*Task prompt*. Restate exactly, please, each line of the listing from the one with "Given: Click the forward navigation chevron" to the last, including both.
[Input records Boundary: Start]
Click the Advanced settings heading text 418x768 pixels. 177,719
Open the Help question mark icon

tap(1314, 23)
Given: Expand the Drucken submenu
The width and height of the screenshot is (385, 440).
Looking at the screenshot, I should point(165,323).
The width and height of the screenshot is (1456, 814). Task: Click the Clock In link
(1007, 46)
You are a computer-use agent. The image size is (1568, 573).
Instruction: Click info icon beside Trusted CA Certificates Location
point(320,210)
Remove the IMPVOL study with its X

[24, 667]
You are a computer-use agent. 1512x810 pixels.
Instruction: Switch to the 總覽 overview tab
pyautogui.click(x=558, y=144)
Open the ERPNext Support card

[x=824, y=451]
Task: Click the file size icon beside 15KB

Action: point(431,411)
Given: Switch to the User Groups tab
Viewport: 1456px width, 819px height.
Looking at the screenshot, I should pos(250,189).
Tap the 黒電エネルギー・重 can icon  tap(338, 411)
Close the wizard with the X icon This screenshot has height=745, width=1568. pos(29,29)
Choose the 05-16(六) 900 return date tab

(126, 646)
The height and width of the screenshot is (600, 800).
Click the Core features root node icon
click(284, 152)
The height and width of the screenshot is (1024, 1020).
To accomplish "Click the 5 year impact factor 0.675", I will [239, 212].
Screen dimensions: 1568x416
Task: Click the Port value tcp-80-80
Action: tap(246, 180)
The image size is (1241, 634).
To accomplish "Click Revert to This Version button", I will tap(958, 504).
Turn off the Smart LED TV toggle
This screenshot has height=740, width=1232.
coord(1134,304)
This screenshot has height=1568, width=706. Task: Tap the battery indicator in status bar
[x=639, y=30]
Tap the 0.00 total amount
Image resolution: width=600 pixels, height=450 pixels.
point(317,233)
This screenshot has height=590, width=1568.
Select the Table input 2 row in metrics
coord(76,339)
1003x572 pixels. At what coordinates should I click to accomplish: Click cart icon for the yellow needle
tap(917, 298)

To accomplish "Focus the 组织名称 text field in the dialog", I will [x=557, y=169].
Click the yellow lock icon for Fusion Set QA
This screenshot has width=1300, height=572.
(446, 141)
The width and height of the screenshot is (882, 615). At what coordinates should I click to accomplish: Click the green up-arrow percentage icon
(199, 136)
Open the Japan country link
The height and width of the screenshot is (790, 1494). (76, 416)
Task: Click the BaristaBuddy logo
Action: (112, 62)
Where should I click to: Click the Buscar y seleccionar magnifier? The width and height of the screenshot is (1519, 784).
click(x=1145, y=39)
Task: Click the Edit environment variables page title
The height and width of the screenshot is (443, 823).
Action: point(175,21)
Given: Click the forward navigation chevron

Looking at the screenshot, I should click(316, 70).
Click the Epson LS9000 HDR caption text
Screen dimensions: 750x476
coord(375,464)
[Input records Boundary: End]
*Response below*.
Given: Click the forward navigation chevron

Looking at the screenshot, I should click(316, 70).
Click the Epson LS9000 HDR caption text
Screen dimensions: 750x476
coord(375,464)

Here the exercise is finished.